Even after laughing at that and being raised by a lawyer I still don't read the TOS line by line like i should, again I need this.
I’m working on an AI that reads privacy policies and automatically detects privacy threats for you.
Last year I started becoming really concerned about digital privacy when I found out Facebook has always had an updated copy of my phone contacts, including nicknames and notes [1] – which basically means complete strangers now know the names I call my gf and the notes I would put on people to remember them (ex: John – that creepy guy from work) because I stored them like that. It was a total invasion of my privacy, it was too much.
But it was not so surprising, because later on I found out that Facebook explicitly says they’ll do this in their privacy policy. That same privacy policy no one reads.
So when I had to choose the topic to write my CS thesis, I was pretty sure I wanted to choose privacy – and as an AI enthusiast, I set myself to solve this problem by teaching machines to defend us, so we could all enjoy a safer internet.
After some research and training data, I managed to create a Recurrent Neural Network that tells apart potential privacy threats in policies (like “we will sell your data”) from neutral or privacy-friendly sentences (like “we anonymize your data even before it reaches our servers”).

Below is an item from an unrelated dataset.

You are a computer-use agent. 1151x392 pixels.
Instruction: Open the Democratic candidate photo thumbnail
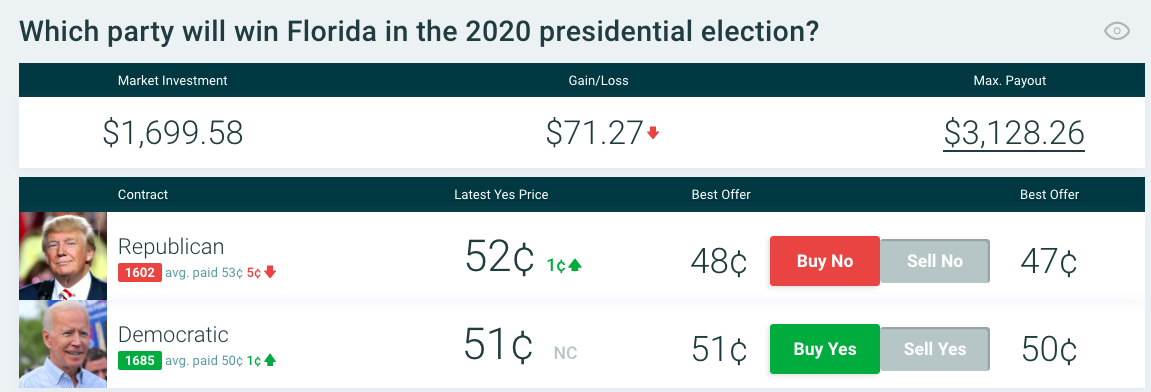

I’m building this for people that value their privacy. I think you guys might appreciate it, so I’d love to hear what you think. The main problem now is that, as in any deep learning model, it needs a huge amount of data to be trained accurately. The AI is not very precise right now. You can help push privacy as a larger concept forward just by playing a simple game that (a) will let you know some of the biases you may have when you face privacy “dilemmas” while (b) it will further teach the AI what’s privacy friendly and what’s not [2].
Right now this is an academic experiment turned webapp (we’ll probably publish a paper later this year) – but in the future I’d like to build a set of tools that actively act as countermeasures to these privacy threats [3], and I’d like to monetize the project that way.